MaxTenuringThreshold - how exactly it works?
Each object in Java heap has a header which is used by Garbage Collection (GC) algorithm. The young space collector (which is responsible for object promotion) uses a few bit(s) from this header to track the number of collections object that have survived (32-bit JVM use 4 bits for this, 64-bit probably some more).
During young space collection, every single object is copied. The Object may be copied to one of survival spaces (one which is empty before young GC) or to the old space. For each object being copied, GC algorithm increases it's age (number of collection survived) and if the age is above the current tenuring threshold it would be copied (promoted) to old space. The Object could also be copied to the old space directly if the survival space gets full (overflow).

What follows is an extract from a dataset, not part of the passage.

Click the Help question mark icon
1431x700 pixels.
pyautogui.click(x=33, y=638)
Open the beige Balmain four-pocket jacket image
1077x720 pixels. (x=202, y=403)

The journey of Object has the following pattern:
- allocated in eden
- copied from eden to survival space due to young GC
- copied from survival to (other) survival space due to young GC (this could happen few times)
- promoted from survival (or possible eden) to old space due to young GC (or full GC)
the actual tenuring threshold is dynamically adjusted by JVM, but MaxTenuringThreshold sets an upper limit on it.
If you set MaxTenuringThreshold=0, all objects will be promoted immediately.
I have few articles about java garbage collection, there you can find more details.
(Disclaimer: This covers HotSpot VM only)
As Alexey states, the actually used tenuring threshold is determined by the JVM dynamically. There is very little value in setting it. For most applications the default value of 15 will be high enough, as usually way more object survive the collection. When many objects survive the collection, the survivor spaces overflow directly to old. This is called premature promotion and an indicator of a problem. However it seldom can be solved by tuning MaxTenuringThreshold.
In those cases sometimes SurvivorRatio might be used to increase the space in the survivor spaces, allowing the tenuring to actually work. However, most often enlarging the young generation is the only good choice (from configuration perspective). If you are looking from coding perspective, you should avoid excess object allocation to let tenuring work as designed.
To answer exactly what you asked: When an object reaches its JVM determinded tenuring threshold, it is copied to old. Before that, it will be copied to the empty survivor space. Objects that have been surviving a while but are de-referenced before reaching the threshold are cleaned from survivor very efficiently.